I've enjoyed looking at other people's lists, like the New York Times's "100 Notable Books of 2009." I've read only two of this year's notables: When Everything Changed (see above) and Losing Mum and Pup (funny memoir). Thinking maybe my score was low because some of the books haven't made it to the library yet, I checked the 2008 list. Alas, I had read only one: Home (fine novel). 2007, maybe? Hey, I read six of the novels, though none of the nonfiction (perhaps I should try How to Talk About Books You Haven't Read).

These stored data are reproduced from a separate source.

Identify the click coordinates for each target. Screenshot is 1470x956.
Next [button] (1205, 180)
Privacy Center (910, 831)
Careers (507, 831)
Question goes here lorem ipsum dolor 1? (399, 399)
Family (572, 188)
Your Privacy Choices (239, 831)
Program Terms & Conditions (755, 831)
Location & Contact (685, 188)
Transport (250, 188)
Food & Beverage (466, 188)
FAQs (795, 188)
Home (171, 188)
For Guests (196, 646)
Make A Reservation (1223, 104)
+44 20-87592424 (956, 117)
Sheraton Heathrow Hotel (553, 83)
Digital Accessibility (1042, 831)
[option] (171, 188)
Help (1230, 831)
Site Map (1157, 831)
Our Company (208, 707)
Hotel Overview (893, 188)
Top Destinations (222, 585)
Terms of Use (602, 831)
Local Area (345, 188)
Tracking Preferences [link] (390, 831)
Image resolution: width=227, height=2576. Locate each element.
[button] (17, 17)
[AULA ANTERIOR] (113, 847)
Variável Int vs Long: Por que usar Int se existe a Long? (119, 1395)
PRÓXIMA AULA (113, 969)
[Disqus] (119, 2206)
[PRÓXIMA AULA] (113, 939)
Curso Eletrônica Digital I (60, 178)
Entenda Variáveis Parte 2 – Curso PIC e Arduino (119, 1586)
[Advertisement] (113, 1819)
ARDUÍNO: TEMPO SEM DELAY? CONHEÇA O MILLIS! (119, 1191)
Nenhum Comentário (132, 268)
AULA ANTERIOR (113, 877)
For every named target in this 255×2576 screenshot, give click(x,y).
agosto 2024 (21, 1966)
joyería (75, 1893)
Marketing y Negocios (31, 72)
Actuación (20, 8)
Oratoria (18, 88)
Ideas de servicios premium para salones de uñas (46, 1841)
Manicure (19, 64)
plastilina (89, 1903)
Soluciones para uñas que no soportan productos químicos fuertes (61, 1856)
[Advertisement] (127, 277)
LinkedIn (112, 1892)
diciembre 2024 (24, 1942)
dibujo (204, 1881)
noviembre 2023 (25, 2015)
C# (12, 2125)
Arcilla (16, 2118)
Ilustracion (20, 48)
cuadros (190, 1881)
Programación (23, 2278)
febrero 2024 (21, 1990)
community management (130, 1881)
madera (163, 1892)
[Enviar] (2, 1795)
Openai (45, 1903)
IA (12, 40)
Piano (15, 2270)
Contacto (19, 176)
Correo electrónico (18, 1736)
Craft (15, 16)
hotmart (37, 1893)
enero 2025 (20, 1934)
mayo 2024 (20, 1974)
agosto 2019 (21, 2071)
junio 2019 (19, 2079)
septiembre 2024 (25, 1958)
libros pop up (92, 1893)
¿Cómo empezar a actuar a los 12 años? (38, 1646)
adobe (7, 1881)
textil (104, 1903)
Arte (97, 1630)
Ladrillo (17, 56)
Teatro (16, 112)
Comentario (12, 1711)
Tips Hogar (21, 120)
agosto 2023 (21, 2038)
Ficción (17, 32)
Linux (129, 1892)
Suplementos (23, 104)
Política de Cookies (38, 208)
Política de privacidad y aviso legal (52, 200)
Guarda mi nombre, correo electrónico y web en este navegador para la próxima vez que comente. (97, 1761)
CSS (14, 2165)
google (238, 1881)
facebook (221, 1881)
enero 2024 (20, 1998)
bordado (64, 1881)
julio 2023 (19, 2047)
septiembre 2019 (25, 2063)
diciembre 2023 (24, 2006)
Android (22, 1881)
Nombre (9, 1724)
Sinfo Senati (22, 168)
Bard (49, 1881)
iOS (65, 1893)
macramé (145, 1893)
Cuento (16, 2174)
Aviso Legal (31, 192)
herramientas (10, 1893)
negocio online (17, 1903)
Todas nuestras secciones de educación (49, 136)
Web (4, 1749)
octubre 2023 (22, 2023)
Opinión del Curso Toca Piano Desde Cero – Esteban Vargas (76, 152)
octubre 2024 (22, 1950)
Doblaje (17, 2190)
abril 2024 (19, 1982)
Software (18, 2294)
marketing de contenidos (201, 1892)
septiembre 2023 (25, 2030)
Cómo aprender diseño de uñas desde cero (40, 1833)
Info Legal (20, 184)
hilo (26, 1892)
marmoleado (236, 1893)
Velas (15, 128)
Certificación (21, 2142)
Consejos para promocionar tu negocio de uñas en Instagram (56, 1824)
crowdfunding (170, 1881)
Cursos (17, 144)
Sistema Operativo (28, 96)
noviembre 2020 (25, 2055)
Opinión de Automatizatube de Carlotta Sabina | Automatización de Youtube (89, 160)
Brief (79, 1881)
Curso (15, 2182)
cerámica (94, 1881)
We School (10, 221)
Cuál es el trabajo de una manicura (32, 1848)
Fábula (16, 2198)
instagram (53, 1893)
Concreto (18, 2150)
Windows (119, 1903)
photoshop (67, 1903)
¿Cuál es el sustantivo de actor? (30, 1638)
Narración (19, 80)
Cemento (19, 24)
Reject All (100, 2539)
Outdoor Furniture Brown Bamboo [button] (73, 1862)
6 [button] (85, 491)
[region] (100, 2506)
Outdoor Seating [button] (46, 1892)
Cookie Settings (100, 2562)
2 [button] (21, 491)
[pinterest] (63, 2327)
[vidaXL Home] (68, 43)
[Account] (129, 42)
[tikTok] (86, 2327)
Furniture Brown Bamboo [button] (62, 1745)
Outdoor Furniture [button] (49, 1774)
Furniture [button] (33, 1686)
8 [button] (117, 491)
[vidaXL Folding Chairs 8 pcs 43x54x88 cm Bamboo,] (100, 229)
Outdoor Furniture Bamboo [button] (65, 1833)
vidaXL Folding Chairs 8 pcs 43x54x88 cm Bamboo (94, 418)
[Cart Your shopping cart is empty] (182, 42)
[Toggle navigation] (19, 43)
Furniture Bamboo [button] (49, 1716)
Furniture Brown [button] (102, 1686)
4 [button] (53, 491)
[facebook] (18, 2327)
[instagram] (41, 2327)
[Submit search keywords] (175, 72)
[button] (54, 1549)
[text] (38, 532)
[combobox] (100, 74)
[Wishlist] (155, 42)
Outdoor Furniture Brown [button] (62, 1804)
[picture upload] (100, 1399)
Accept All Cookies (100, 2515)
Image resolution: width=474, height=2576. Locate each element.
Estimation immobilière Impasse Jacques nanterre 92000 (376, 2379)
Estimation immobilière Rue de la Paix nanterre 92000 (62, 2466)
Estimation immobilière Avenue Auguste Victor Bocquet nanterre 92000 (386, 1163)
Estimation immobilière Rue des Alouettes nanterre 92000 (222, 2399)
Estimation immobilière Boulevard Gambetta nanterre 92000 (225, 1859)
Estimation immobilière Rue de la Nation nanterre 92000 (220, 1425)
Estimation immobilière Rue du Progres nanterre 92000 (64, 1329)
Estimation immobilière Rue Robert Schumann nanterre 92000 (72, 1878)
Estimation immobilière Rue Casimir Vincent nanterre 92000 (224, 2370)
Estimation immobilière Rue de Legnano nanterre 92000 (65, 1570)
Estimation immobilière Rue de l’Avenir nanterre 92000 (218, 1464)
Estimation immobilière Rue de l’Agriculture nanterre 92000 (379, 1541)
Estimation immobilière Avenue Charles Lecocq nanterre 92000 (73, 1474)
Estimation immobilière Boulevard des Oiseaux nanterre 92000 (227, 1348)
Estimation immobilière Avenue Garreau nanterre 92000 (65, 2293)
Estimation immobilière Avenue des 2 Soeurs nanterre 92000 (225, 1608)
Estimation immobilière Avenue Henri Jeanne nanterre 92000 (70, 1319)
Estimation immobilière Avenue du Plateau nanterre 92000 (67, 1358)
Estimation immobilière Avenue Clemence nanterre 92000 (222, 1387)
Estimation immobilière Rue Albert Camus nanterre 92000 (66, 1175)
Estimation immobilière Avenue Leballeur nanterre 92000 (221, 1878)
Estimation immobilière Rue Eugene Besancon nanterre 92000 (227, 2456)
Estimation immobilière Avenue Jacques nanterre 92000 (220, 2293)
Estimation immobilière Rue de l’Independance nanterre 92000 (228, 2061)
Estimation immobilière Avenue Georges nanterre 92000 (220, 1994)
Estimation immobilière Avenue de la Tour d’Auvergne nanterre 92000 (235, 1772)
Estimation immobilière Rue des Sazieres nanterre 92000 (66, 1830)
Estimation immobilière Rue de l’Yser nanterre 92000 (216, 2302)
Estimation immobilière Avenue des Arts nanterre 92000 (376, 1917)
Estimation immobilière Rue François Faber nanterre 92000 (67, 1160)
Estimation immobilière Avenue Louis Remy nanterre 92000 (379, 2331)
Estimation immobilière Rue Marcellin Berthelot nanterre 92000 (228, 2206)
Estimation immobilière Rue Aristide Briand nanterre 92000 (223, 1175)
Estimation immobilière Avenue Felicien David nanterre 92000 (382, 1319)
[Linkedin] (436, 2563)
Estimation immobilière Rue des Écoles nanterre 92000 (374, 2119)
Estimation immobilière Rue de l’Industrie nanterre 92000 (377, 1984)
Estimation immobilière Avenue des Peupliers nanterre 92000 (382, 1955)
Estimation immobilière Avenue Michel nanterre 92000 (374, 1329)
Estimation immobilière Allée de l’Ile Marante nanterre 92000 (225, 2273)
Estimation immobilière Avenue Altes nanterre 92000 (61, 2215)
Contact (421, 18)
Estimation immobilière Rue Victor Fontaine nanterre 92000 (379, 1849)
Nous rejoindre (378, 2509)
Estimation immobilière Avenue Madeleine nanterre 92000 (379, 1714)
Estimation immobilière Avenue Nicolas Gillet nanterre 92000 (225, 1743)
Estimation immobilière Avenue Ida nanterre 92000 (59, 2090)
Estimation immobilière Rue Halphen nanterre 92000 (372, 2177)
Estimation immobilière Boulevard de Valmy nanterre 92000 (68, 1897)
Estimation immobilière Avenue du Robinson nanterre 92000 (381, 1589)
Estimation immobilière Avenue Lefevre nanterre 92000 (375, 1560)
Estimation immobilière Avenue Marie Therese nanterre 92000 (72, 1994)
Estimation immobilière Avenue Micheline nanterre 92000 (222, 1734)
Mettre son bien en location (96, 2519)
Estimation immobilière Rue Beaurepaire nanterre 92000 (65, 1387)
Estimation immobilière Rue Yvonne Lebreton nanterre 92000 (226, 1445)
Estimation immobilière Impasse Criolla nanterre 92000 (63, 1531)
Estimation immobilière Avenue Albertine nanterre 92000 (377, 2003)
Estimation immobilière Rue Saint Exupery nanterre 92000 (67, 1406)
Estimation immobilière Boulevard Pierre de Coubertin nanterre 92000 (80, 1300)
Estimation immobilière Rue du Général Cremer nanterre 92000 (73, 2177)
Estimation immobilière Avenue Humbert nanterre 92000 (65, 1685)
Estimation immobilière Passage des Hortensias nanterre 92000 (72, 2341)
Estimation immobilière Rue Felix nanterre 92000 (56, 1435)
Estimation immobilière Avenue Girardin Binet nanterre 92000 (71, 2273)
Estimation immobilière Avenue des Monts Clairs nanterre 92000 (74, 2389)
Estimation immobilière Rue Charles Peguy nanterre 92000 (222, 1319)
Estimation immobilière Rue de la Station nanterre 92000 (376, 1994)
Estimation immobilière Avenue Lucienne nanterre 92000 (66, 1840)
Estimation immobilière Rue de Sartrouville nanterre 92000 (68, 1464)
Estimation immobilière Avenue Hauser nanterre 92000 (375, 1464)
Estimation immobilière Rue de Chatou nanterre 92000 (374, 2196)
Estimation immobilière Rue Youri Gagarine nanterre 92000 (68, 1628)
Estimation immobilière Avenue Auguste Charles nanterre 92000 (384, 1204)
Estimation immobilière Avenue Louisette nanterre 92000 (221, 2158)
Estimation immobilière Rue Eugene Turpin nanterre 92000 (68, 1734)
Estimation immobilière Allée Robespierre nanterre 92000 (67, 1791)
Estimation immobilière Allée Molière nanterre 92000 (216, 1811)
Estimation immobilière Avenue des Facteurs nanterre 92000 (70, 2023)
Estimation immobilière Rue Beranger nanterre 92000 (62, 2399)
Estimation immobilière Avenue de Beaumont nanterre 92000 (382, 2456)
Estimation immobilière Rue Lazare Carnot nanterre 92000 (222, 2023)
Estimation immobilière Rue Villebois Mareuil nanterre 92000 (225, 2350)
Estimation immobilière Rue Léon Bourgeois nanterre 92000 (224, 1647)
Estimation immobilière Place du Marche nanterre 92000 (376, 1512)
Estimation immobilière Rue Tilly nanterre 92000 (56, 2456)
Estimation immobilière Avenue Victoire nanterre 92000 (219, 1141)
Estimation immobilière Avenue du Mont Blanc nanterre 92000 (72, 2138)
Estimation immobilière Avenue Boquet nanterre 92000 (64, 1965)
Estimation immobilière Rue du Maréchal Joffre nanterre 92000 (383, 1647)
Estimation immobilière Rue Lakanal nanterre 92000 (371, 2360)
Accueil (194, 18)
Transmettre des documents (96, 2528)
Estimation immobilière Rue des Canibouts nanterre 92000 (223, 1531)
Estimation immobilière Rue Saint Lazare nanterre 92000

But that's missing the point, isn't it. We read what we enjoy. We share lists because some of our friends enjoy similar books. I hope you'll tell me about books and authors you especially like. 2010 should be a good year for reading.


DConn said...

I enjoy many of the series you enjoy. You might try the Inspector Ian Rutledge series by a mother and son writing team who go by the pen name, Charles Todd. Post World War 1 setting in England - very good. There are already eleven books in the series so many are in paperback and most would be in the library.

poetreehugger said...

What a pleasant surprise to find your blog, and specifically your list of recommended books and authors. I am pleased to see enough familiar authors on your list, to want to pursue some of the (to me) unfamiliar ones.
Have you read Susan Howatch? Her Starbridge series is riveting and satisfying both as literature and Christian philosophy.

LaVonne Neff said...

Thanks, DConn, I'll look for Charles Todd. And yes, poetreehugger, I loved the Starbridge series by Susan Howatch.

Today at the library I discovered a new Laurie R. King, "The Language of Bees." More Mary Russell and Sherlock Holmes!